COVID-19 uncovered many of the ways that our care systems, such as child care and long-term care, are dysfunctional. Most EU Member States still rely on models that lean heavily on undervalued and underpaid carers and perpetuate health and socioeconomic inequalities. This leaves countries unprepared to meet today’s and future challenges. Alternative approaches to care are out there.
Ahead of the launch of the imminent European Care Strategy, EuroHealthNet today publishes a Policy Précis that sets out models of ‘health-promoting’ care. Such models value care workers and empower those who need care, such as children, older people and those with chronic diseases or disabilities. They strengthen collaboration across sectors, and encourage and enable people to become more socially engaged, and to participate in the formal economy, thereby contributing to an ‘Economy of Wellbeing’.

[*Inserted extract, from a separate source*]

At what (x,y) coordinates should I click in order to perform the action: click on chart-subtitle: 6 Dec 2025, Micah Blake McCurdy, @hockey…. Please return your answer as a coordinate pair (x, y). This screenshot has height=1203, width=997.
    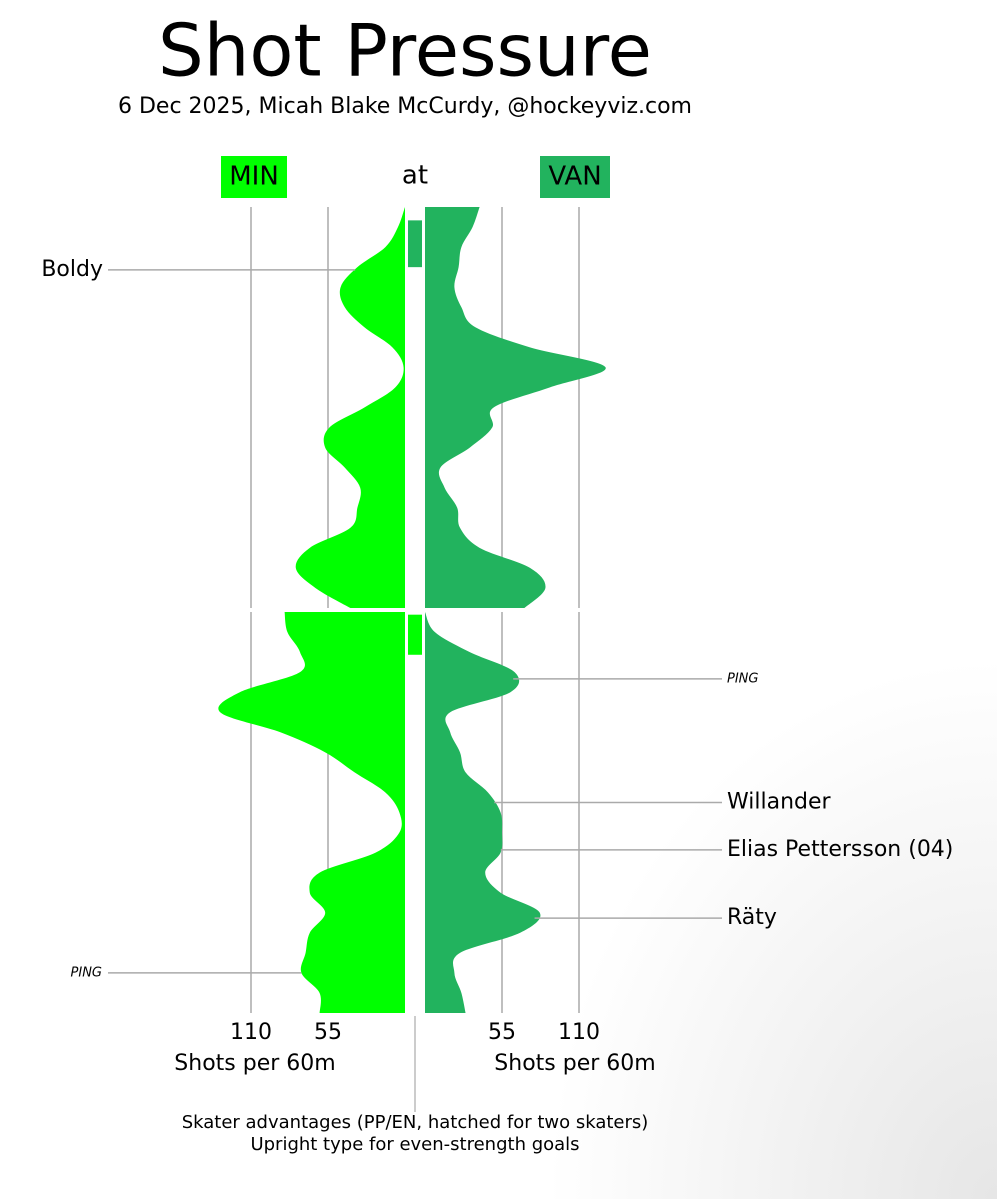
    Looking at the image, I should click on (405, 106).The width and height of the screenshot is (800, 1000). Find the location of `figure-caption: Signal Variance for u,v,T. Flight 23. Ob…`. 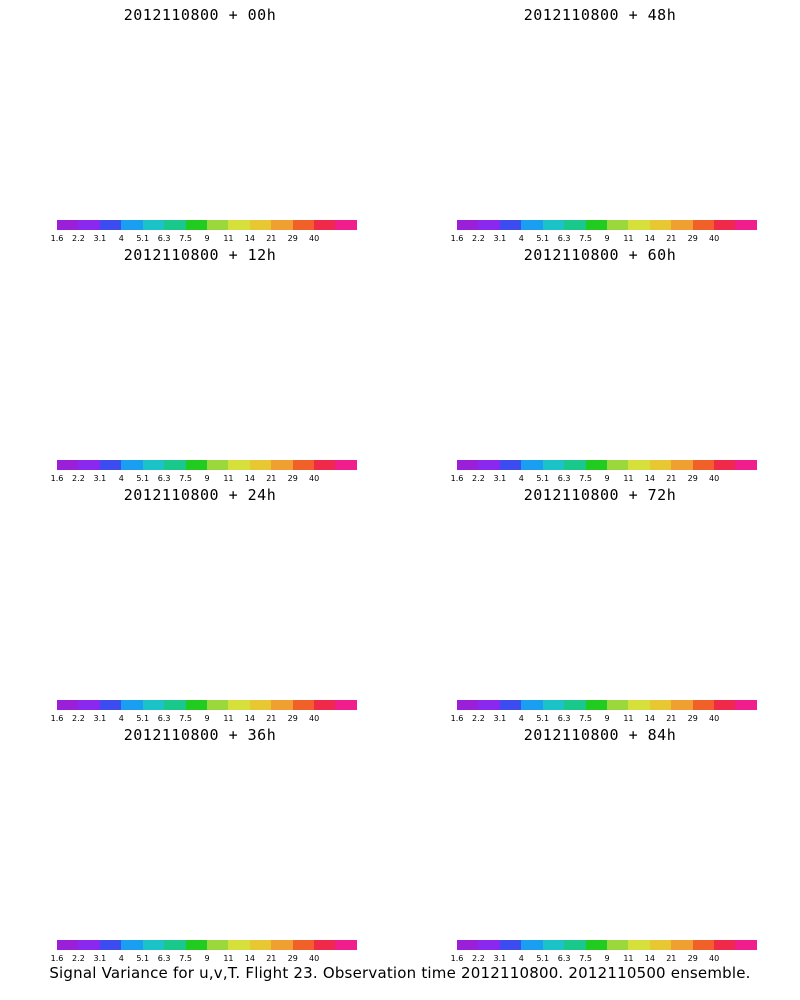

Europeans expect to receive, high-quality, publicly provided care services, when needed. There are nevertheless clear inequalities in access to such services. This Policy Précis explores how current care models perpetuate inequalities (gender, as well as socioeconomic) amongst both the providers and recipients of care. It sets out how 'health-promoting' models of care can offer a solution.
The Policy Précis provides an overview of EU policies, tools and programmes that can help governments at all levels strengthen the organisation of care and transition to delivery of care models that promote health, equity and wellbeing. Beyond the imminent European Care Strategy, other EU added-value strategic instruments are laid out - these include the European Pillar of Social Rights, strategies on child wellbeing, disability rights, and the digital future.
The Policy Précis also showcases inspirational examples from public authorities in Austria, Slovenia and Andalusia (Spain), which are turning policy into concrete and impactful action.
"A main challenge in providing care for children and families is proper coordination between all health, social and education services involved. The Andalusian Model for Early (Childhood) Intervention facilitates a coordinated response to care needs by setting mechanisms for collaboration and establishing communication channels"
- Dr. María Luisa del Moral Leal
General Secretary of Humanization, Planning, Social and Health Care and Consumer Affairs,
Regional Ministry of Health & Consumer Affairs of Andalusia, Spain
Providing care through models that promote the health and wellbeing of providers and recipients of care alike should be at the heart of a European Care Strategy. EuroHealthNet will continue to gather expertise and best practices, setting out the best approaches to provide health-promoting care at the (sub)-national level. This will help all governments to deliver, optimally, on citizens' right to care, as set out in the European Pillar of Social Rights.